A devastating arson attack at a Kenyan girls’ boarding school that left 16 teenage pupils dead and dozens wounded is moving into the legal phase, with national prosecutors announcing they have approved murder charges for the students implicated in the blaze.
The fatal fire broke out on 28 May at Utumishi Girls’ School, located in Gilgil roughly 120 kilometers northwest of Kenya’s capital Nairobi. The inferno swept through the upper floor of a three-story dormitory that was housing 202 students in 135 bunk beds, a layout that quickly turned a contained fire into a mass casualty event. Trapped by an emergency exit that failed to open when the blaze started, the students could only escape through a single narrow doorway, leading to the high death toll. All the victims were between 15 and 18 years old.
Local law enforcement launched an immediate investigation into the cause of the fire. After conducting interviews with surviving students and school staff, and completing a forensic analysis of closed-circuit security camera footage from the campus, eight students were identified as persons of interest. Police allege the group planned and carried out the attack by igniting mattresses close to one of the dormitory’s exits, and all eight were taken into police custody after the incident.
In an official statement released last week, Kenya’s Office of the Director of Public Prosecutions (ODPP) confirmed that after a thorough review of all evidence collected by investigators, the DPP has formally approved murder charges against the implicated students. “The suspects will face sixteen (16) counts of murder arising from the incident,” the statement read. While prosecutors have not confirmed the exact number of students that will be charged, nor an exact timeline for the arraignment, court documents confirm the suspects are scheduled to make their first formal appearance at a Naivasha courtroom on Wednesday. All eight remain in police custody as of Tuesday.

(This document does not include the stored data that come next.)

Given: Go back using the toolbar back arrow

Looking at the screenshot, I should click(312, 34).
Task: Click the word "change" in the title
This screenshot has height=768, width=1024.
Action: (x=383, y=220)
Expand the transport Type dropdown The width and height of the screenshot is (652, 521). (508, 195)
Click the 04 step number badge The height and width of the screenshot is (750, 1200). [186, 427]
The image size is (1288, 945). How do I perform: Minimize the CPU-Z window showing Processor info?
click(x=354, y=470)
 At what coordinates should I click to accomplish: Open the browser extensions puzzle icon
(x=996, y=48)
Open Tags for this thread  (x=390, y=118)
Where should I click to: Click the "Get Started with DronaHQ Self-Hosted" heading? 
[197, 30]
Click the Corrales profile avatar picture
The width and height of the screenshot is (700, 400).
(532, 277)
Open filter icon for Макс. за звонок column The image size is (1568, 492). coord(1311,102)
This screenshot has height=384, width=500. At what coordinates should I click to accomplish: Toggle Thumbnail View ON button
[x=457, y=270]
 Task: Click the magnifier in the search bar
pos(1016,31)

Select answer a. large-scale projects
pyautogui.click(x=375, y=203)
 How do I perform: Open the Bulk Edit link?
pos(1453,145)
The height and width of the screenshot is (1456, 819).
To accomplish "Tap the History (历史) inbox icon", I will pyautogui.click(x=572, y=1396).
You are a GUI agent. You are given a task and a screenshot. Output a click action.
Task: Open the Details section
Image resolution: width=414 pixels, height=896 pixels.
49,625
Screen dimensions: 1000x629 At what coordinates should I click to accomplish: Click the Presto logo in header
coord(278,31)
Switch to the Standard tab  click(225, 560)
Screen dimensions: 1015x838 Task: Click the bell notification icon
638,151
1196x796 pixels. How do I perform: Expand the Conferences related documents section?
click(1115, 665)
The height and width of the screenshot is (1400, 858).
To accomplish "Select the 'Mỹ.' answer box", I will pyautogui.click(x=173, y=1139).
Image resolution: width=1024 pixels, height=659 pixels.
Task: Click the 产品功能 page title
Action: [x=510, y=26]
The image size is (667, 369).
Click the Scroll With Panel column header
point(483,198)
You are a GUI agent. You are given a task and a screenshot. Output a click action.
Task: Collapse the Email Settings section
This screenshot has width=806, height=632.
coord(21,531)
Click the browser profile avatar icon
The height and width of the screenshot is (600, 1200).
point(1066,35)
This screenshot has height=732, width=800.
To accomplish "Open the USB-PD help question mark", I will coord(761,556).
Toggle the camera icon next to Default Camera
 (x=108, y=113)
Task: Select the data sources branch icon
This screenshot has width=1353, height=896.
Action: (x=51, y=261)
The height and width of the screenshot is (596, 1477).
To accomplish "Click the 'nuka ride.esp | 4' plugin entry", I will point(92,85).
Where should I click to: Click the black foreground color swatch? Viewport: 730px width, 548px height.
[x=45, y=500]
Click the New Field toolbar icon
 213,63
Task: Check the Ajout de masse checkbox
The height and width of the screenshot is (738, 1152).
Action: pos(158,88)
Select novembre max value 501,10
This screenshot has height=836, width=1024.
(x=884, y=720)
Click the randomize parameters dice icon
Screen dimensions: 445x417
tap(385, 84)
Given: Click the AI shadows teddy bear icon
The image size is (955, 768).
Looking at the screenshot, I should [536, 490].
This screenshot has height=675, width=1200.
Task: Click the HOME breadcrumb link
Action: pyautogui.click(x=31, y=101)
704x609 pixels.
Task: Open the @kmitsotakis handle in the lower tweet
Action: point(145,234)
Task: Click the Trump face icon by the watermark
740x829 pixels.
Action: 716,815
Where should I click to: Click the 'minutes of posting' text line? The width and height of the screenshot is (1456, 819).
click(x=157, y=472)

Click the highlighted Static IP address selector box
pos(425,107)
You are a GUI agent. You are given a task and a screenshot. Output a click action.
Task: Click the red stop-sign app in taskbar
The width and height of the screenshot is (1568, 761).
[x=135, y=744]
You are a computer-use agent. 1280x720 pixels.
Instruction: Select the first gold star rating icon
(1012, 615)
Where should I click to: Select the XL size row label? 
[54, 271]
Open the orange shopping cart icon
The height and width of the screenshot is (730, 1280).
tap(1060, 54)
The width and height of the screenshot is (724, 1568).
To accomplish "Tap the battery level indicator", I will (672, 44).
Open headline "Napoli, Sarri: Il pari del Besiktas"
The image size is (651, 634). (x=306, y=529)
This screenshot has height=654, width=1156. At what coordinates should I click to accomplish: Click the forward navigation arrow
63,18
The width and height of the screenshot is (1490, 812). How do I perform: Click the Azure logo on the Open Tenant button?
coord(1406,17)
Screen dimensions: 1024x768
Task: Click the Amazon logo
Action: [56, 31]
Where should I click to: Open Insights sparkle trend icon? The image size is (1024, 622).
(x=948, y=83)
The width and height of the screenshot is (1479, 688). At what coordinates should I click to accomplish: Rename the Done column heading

Beyond the immediate case, the ODPP has sounded the alarm over a concerning nationwide uptick in arson attacks and violent incidents at Kenyan learning institutions, warning that any individual found responsible for such violence will face full legal accountability.
Preliminary government assessments have also highlighted critical systemic safety failures at the school that contributed to the high death toll. Kenya’s Education Minister Julius Ogamba confirmed early findings show multiple serious breaches of mandatory safety protocols at Utumishi Girls’ School, including severe overcrowding in the dormitory where the fire broke out and the fatal decision to lock the emergency exit door during occupancy.
This tragedy is not an isolated event for Kenya: the country has grappled with a decades-long pattern of fatal dormitory fires at boarding schools. Just two years ago, a similar dormitory blaze in central Kenya killed at least 21 people. Research into past incidents shows many of these fires have been linked to arson, often carried out by disgruntled students protesting harsh disciplinary rules, poor living conditions, or fee increases. Other fires have been ruled accidental. In most cases with high casualty counts, investigators have pinned the elevated death toll on systemic failures: widespread overcrowding, non-functional emergency exits, blocked escape routes, and locked windows that violate national school safety guidelines.
As the legal process gets underway this week, Kenyan education officials are facing renewed pressure to implement mandatory safety audits across all of the country’s boarding schools to address the long-unresolved risks that have led to repeated mass casualty fires.